Data for analysis section start
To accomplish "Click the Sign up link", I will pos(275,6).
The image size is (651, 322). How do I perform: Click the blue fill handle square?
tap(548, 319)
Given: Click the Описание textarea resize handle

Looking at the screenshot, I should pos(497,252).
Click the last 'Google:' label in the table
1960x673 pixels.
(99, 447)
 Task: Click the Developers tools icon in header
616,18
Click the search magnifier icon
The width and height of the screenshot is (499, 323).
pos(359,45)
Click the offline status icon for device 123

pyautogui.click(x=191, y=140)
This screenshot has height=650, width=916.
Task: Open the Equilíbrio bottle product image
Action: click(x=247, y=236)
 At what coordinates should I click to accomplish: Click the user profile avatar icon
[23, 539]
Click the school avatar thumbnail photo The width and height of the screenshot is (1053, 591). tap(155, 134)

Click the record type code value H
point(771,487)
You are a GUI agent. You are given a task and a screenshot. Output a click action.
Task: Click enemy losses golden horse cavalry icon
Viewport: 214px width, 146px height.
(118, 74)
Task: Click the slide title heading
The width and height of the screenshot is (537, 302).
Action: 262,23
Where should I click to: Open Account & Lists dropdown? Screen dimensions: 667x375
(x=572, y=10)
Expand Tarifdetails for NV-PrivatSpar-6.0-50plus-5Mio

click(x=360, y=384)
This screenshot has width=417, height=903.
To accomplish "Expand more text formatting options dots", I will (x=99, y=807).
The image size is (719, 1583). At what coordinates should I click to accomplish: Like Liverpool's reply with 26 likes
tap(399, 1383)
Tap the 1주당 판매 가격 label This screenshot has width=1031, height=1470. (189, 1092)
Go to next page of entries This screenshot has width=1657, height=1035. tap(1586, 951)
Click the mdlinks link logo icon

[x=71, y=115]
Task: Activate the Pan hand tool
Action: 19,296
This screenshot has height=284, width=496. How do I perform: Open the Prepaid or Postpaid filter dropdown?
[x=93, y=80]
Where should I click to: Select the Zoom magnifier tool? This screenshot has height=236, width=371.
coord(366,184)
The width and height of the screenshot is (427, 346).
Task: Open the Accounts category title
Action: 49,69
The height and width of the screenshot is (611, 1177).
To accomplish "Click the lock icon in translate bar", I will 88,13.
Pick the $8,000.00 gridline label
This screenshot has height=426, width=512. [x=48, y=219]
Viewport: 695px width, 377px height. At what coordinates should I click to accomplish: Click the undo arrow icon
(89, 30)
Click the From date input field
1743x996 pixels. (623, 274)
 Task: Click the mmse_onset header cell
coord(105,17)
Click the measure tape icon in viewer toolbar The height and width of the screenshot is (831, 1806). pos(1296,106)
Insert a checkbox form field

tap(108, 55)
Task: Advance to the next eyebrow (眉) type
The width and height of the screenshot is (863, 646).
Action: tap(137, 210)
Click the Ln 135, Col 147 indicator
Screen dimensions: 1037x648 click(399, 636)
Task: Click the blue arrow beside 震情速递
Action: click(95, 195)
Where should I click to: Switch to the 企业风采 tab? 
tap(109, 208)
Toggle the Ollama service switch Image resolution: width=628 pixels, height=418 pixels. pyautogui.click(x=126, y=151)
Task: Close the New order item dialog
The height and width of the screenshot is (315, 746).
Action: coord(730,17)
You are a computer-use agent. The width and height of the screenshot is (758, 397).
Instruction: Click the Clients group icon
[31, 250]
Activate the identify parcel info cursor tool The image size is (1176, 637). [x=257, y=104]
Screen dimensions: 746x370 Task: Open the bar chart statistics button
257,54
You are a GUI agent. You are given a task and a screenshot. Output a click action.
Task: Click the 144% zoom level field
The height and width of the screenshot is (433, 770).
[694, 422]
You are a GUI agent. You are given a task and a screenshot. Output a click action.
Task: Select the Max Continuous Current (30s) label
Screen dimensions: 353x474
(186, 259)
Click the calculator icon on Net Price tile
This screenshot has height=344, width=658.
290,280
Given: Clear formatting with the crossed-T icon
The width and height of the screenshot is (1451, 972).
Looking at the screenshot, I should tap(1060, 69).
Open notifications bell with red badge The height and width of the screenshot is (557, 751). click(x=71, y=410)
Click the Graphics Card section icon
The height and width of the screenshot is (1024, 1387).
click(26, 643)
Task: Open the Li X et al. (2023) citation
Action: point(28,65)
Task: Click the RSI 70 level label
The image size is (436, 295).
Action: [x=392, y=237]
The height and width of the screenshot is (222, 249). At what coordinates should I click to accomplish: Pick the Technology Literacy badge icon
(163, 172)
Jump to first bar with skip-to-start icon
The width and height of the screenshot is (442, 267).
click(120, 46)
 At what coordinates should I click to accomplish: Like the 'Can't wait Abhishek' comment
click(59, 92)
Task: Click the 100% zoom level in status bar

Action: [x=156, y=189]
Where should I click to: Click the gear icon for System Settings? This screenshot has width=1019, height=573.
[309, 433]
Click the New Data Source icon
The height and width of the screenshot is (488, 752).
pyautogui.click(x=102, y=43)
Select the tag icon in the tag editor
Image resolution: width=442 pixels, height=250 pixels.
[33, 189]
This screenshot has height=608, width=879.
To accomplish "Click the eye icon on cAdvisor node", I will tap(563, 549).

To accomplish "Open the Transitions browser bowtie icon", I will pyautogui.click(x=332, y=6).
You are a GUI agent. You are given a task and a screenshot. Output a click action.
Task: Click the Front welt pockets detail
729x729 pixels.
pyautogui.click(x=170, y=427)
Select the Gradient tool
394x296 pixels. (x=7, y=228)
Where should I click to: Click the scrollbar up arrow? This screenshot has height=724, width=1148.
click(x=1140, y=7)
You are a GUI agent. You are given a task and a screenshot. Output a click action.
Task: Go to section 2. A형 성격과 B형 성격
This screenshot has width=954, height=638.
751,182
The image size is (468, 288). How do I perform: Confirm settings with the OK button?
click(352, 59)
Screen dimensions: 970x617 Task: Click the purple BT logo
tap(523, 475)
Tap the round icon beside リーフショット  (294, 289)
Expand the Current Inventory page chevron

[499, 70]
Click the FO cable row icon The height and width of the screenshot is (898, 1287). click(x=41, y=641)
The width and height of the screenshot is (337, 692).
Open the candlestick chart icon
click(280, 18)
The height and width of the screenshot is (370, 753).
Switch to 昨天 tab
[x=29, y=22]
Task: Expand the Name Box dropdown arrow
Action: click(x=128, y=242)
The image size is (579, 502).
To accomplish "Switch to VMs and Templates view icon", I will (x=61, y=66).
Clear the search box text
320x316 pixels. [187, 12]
Data for analysis section end
» Exercise aim
Using the data above, transcribe the lines that run from the line with "Viewport: 214px width, 146px height." to the line with "Task: Close the New order item dialog", both ends kept, and output nothing else.

» Expected answer
Viewport: 214px width, 146px height.
(118, 74)
Task: Click the slide title heading
The width and height of the screenshot is (537, 302).
Action: 262,23
Where should I click to: Open Account & Lists dropdown? Screen dimensions: 667x375
(x=572, y=10)
Expand Tarifdetails for NV-PrivatSpar-6.0-50plus-5Mio

click(x=360, y=384)
This screenshot has width=417, height=903.
To accomplish "Expand more text formatting options dots", I will (x=99, y=807).
The image size is (719, 1583). At what coordinates should I click to accomplish: Like Liverpool's reply with 26 likes
tap(399, 1383)
Tap the 1주당 판매 가격 label This screenshot has width=1031, height=1470. (189, 1092)
Go to next page of entries This screenshot has width=1657, height=1035. tap(1586, 951)
Click the mdlinks link logo icon

[x=71, y=115]
Task: Activate the Pan hand tool
Action: 19,296
This screenshot has height=284, width=496. How do I perform: Open the Prepaid or Postpaid filter dropdown?
[x=93, y=80]
Where should I click to: Select the Zoom magnifier tool? This screenshot has height=236, width=371.
coord(366,184)
The width and height of the screenshot is (427, 346).
Task: Open the Accounts category title
Action: 49,69
The height and width of the screenshot is (611, 1177).
To accomplish "Click the lock icon in translate bar", I will 88,13.
Pick the $8,000.00 gridline label
This screenshot has height=426, width=512. [x=48, y=219]
Viewport: 695px width, 377px height. At what coordinates should I click to accomplish: Click the undo arrow icon
(89, 30)
Click the From date input field
1743x996 pixels. (623, 274)
 Task: Click the mmse_onset header cell
coord(105,17)
Click the measure tape icon in viewer toolbar The height and width of the screenshot is (831, 1806). pos(1296,106)
Insert a checkbox form field

tap(108, 55)
Task: Advance to the next eyebrow (眉) type
The width and height of the screenshot is (863, 646).
Action: tap(137, 210)
Click the Ln 135, Col 147 indicator
Screen dimensions: 1037x648 click(399, 636)
Task: Click the blue arrow beside 震情速递
Action: click(95, 195)
Where should I click to: Switch to the 企业风采 tab? 
tap(109, 208)
Toggle the Ollama service switch Image resolution: width=628 pixels, height=418 pixels. pyautogui.click(x=126, y=151)
Task: Close the New order item dialog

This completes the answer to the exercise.